Genetics determines the baseline. Thin under-eye skin, deep tear troughs, prominent orbital bone structure, and a tendency to hyperpigment are all heritable traits. Skincare can improve the situation at the margins; it cannot override structural and genetic predispositions. Managing expectations accordingly — treating dark circles as something to reduce rather than eliminate — leads to a more sustainable approach.
Functionally, the most important properties of an eye cream — fragrance-free, ophthalmologist-tested, containing targeted actives (caffeine, peptides, vitamin C derivatives) at appropriate concentrations — can also exist in a regular serum or moisturiser. Many people use a separate eye cream for practical reasons (the packaging and formulation are designed for the eye area; the product is tested for eye safety; the consistency is calibrated for the thin skin). Others use their regular fragrance-free serum around the eye area without issue. The ingredient list matters more than whether the product is labelled "eye cream."

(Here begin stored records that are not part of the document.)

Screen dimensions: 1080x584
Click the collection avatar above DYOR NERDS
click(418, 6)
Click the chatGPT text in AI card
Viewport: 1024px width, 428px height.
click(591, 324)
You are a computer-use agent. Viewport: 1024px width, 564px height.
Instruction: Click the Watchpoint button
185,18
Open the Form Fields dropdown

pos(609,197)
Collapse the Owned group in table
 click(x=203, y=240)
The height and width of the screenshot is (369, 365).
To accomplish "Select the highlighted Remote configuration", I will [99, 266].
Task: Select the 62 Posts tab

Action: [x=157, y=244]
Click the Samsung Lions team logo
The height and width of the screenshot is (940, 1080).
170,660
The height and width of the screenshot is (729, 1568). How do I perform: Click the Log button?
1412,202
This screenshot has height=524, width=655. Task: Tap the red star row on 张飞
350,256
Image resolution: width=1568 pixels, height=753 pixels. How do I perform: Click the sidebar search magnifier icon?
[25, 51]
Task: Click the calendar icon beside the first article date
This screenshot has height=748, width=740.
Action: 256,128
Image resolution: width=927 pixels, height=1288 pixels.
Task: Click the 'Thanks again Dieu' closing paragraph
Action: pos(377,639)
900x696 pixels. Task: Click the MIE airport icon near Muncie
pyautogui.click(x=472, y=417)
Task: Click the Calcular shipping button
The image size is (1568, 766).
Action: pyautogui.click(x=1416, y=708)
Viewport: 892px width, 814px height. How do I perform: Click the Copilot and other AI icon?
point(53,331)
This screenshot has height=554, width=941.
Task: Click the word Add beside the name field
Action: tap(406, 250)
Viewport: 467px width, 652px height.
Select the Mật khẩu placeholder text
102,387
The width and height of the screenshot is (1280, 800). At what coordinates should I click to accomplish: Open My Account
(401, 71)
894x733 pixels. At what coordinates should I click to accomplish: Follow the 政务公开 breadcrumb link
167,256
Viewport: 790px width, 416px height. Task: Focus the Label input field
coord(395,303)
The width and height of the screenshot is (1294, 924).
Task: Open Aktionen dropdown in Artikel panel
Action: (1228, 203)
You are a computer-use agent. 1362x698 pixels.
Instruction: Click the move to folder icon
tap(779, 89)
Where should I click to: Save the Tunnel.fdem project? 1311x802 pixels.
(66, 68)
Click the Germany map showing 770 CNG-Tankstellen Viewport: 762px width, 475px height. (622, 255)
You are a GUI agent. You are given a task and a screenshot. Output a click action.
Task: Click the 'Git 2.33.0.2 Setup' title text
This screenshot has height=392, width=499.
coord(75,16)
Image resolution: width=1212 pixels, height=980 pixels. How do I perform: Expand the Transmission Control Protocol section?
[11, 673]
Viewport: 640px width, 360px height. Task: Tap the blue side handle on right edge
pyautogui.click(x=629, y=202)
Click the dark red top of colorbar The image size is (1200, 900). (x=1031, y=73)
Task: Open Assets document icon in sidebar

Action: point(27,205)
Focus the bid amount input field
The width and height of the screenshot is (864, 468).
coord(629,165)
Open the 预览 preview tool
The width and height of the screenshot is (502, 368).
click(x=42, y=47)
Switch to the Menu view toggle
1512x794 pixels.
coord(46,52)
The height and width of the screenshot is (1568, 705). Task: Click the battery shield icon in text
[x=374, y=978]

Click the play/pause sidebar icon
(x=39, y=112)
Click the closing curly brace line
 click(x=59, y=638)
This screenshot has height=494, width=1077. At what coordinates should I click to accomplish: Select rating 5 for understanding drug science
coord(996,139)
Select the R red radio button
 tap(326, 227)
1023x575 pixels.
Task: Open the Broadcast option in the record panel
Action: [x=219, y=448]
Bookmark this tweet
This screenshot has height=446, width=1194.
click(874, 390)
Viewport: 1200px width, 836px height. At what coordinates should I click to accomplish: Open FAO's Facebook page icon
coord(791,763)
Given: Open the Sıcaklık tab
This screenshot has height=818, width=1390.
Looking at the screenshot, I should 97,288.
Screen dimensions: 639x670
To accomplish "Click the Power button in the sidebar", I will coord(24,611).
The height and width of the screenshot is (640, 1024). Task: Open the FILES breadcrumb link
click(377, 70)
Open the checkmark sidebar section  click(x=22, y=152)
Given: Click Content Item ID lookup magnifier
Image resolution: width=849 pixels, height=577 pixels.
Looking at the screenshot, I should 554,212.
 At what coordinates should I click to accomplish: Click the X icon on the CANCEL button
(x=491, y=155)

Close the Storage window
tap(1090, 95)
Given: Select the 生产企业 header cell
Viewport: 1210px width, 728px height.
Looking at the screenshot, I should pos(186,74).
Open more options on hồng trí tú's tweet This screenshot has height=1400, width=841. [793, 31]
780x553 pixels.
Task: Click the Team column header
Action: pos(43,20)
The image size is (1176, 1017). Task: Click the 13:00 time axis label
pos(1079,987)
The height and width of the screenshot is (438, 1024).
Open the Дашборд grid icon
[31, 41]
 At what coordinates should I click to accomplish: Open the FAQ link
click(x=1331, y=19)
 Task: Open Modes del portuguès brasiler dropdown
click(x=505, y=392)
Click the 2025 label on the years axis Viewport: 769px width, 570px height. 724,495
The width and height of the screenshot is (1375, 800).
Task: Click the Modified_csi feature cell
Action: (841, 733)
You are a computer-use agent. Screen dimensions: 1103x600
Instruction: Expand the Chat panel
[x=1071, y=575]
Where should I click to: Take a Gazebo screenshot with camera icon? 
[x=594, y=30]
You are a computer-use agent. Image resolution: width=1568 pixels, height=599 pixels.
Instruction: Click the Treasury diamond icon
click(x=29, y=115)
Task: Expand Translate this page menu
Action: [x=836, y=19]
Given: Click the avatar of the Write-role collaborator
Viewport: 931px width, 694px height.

Caffeine-based products show immediate visible effect from vasoconstriction — within twenty to thirty minutes of application. This effect is temporary and does not represent structural improvement. For meaningful, sustained improvement: pigmentation-type circles respond to consistent depigmenting treatment over eight to twelve weeks. Retinol's dermal-thickening effect for vascular circles takes twelve or more months of nightly use. Peptide-based improvements (Eyeliss) show measurable results in clinical trials at twenty-eight to fifty-six days. Anyone expecting dramatic results from an eye cream within one to two weeks is working to an unrealistic timeline.